And let's not forget 'funny'. What does that mean? Quick-witted? Clumsy, in a kind of 'cute' way? Maybe they had a famous party trick involving spoons? Or did they just have a great repertoire of jokes for every situation?

When we think of those who are taken from us, whether by malice, accident, illness, or their own hands - we don't think 'beautiful, smart, funny'. We think about how her eyes sparkled when she was excited, or how he was about to graduate from high school as a top student. We think about the self-deprecating anecdotes he'd tell at parties that had everyone laughing along in sympathy. In other words, we think about the person.

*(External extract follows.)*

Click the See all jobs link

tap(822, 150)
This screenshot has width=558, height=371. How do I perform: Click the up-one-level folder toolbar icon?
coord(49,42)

It's the same at funerals or memorial services. We tell those who come up to commiserate with us, even those we barely know, little stories about our loved ones. It may mean absolutely nothing to the hearers, but what matters is that we tell them - because in a way, the dead person still lives as long as we share our memories of them.

And yet.

Shove a microphone in front of our faces, hear that question, and suddenly all that disappears. Instead of telling the world about our loved one, we fall back on stock phrases. We seem to be incapable of going beyond that, and the interviewers certainly don't push for details. Even in 'long form' interviews, we talk and talk about the circumstances of our loved one's death, taking great care to include every aspect - but we don't talk about the fact that she took the teddy bear she was given as a baby off to college with her. That sort of story doesn't come out unless we agree to do a 'special' program. Then - and only then - we are allowed to tell the world anything that will wring a few more tears from the TV audience.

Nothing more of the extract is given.